Warren Buffett is the third richest person in the world, worth an estimated $85.9 billion, and his business partner Charlie Munger is worth an estimated $1.71 billion. Buffett and Munger got to where they are today in part thanks to hard work and dedication to their craft. But Buffett also acknowledges that they also got a major head start because they, as he puts it, won the "ovarian lottery."
In a clip found using CNBC's Warren Buffett Archive, Buffett explained the concept of the "ovarian lottery" at Berkshire Hathaway's Annual Shareholders Meeting in 1997 to mean that many of the advantages you get in life, such as your nationality or your health, are determined by chance.
The topic surfaced in a roundabout way after Patrick Byrne, the CEO of a New Hampshire-based manufacturing company, asked the duo their thoughts on the rate at which capital gains should be taxed. Buffett replied that they should be taxed heavily and that those with the means to pay aren't going to be "turned off from using their talents by a 28 percent capital gains tax," which is what the rate was in 1997.
To justify his answer, Buffett laid out a hypothetical scenario: It's 24 hours before you're born and you've been granted the ability to decide all of the economic rules for the society you're able to enter. The catch is that you don't know any details about what your place in the world will be. Your gender, race, nationality, health, intelligence level and all other defining characteristics are left up to chance.
"You're going to get one ball drawn out of a barrel that probably contains 5.7 billion balls now, and that's you," Buffett says.

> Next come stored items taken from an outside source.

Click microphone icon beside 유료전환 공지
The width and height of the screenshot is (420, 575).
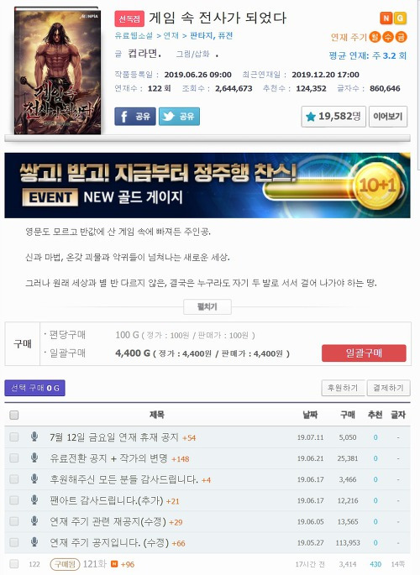coord(34,458)
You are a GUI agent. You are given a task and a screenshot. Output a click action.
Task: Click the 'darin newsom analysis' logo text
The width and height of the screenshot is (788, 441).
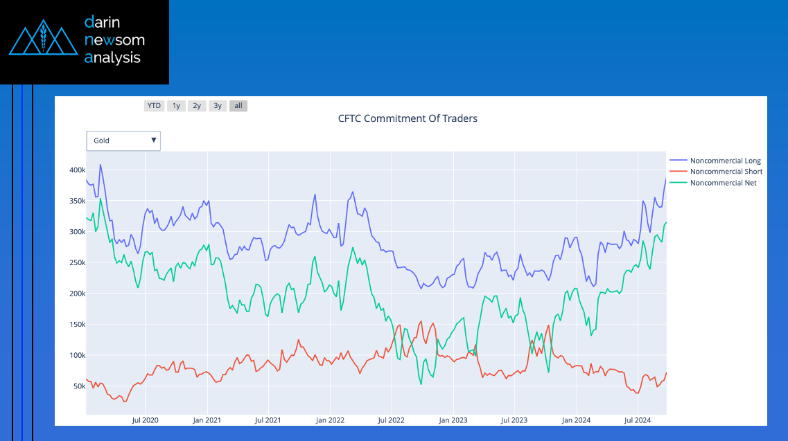click(114, 40)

With your own circumstances unknown, "what kind of a society are you going to construct?" Buffett asks.
In many way, Buffett says, he and Munger won the real-life version of the ovarian lottery and that helped launch them into their immense success. "I mean, Charlie — when we were born the odds were over 30-to-1 against being born in the United States, you know? Just winning that portion of the lottery, enormous plus," he says.
He also points out that he and Munger were both born male and white, which gave them further advantages from the start.
He even believes it's luck that blessed them with a sharp eye for business. "We won it in another way by being wired in a certain way, which we had nothing to do with, that happens to enable us to be good at valuing businesses," he says. "And, you know, is that the greatest talent in the world? No. It just happens to be something that pays off like crazy in this system."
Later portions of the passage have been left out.